PerformanceYoung audience

Béatrice Massin

Abaca

Abaca, Béatrice Massin © Benoîte Fanton
Abaca, Béatrice Massin © Benoîte Fanton

07 & 10.12.22

CN D Pantin

Born out of research on the French musical forms of the 17th and 18th centuries, Abaca is inspired by the rules of the rondeau – and its alternation of couplets and choruses which recalls the songs of our childhood – to compose a subtle and joyful ode to the lightness of being. A group of four performers (one woman and three men) explores a series of choreographic humors. Between the different sequences, a door is moved on stage all along the show and it opens on different imaginary landscapes. Music, light and the cold or warm colors of the costumes contribute to making each situation a fecund space where dance, enriched by the complicity between the four performers, keeps reinventing itself. Although it follows a defined structure, the piece awakens a desire to play in the pure spirit of entertainment that was central to the baroque aesthetics. It is a contemporary version of the “fêtes galantes” after which Béatrice Massin’s company was named.
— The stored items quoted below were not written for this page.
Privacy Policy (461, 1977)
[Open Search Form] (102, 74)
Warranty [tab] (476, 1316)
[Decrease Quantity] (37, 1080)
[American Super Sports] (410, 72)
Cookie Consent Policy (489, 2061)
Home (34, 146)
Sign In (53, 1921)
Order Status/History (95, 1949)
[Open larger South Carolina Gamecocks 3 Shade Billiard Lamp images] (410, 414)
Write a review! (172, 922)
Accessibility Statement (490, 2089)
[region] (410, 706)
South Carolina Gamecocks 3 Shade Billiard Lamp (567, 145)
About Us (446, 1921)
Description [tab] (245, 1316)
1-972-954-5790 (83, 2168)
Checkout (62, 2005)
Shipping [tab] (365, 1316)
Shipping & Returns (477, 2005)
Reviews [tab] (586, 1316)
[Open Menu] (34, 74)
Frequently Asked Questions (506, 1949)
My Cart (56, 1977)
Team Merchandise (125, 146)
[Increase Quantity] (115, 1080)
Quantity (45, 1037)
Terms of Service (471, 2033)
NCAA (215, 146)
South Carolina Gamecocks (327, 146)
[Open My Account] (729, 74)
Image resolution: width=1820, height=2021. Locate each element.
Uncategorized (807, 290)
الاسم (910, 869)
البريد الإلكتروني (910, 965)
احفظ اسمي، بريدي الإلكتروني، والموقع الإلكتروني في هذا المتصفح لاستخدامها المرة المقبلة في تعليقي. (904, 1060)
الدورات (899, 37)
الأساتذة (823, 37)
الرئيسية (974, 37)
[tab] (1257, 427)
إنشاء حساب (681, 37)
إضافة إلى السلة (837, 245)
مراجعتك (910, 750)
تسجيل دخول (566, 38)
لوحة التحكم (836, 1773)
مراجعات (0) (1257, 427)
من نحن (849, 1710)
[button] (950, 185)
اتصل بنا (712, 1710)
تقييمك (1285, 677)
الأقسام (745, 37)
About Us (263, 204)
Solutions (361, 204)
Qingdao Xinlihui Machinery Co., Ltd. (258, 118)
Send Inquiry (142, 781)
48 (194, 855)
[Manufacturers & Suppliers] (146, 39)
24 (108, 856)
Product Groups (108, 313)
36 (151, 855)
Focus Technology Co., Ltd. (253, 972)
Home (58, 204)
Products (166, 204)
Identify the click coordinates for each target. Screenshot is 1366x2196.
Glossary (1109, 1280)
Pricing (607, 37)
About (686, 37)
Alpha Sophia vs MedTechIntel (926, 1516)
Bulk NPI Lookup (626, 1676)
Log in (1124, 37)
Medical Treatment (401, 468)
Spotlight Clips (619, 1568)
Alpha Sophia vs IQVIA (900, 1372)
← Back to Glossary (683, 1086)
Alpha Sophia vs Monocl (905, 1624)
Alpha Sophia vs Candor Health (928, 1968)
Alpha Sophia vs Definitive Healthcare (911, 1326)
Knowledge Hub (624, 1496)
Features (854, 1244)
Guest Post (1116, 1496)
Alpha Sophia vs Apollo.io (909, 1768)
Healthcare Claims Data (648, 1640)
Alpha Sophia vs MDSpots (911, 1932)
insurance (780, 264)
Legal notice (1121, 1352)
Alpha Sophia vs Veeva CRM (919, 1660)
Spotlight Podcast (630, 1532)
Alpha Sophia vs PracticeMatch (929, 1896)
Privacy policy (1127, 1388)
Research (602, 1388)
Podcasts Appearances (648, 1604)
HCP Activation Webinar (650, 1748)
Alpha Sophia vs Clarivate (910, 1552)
Originally trained in contemporary dance, Béatrice Massin is now one of the leading figures in Baroque dance. Her company Fêtes galantes was founded in 1993, and one of its specificities is to combine the choreographic codes of contemporary dance with the Baroque legacy of a musical architecture of movement. She choreographed Que ma joie demeure and, more recently, Offrande and MASS B, and she developed a pedagogical center, L’Atelier baroque, as well as the Fabrique des écritures, for which she is collaborating with two artists, Mickaël Phelippeau for the project named Lou and Gaëlle Bourges for Loulou (la petite pelisse).